Saved data entries:
*** Begin section ***

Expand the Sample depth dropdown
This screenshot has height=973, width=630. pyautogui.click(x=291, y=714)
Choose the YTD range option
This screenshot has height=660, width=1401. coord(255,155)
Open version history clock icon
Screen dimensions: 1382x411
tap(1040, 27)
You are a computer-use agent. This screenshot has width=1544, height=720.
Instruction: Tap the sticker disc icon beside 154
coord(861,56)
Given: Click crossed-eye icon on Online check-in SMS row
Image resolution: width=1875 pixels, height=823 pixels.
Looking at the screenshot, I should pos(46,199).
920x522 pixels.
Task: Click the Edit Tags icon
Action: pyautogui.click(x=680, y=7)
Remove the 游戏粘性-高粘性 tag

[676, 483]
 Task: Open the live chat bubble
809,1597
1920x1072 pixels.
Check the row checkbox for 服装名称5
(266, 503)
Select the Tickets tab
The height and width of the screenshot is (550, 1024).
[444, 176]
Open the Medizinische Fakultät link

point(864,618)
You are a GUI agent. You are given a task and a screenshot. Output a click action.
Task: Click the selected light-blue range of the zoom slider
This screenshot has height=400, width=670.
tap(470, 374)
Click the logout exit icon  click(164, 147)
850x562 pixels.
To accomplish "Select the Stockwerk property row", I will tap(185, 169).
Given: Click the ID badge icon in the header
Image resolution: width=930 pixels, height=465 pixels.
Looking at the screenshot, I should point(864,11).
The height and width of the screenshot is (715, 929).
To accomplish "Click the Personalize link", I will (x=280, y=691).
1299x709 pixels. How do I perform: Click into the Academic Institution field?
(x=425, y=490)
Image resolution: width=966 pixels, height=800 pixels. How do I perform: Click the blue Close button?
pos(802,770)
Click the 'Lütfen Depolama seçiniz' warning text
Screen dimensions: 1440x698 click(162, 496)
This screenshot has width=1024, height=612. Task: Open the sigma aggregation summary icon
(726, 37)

*** End section ***

Goal of the exercise. The required output is the stretch of entries above from the line containing "You are a computer-use" through the line containing "Given: Click crossed-eye", reproduced exactly.

Answer to this problem.
You are a computer-use agent. This screenshot has width=1544, height=720.
Instruction: Tap the sticker disc icon beside 154
coord(861,56)
Given: Click crossed-eye icon on Online check-in SMS row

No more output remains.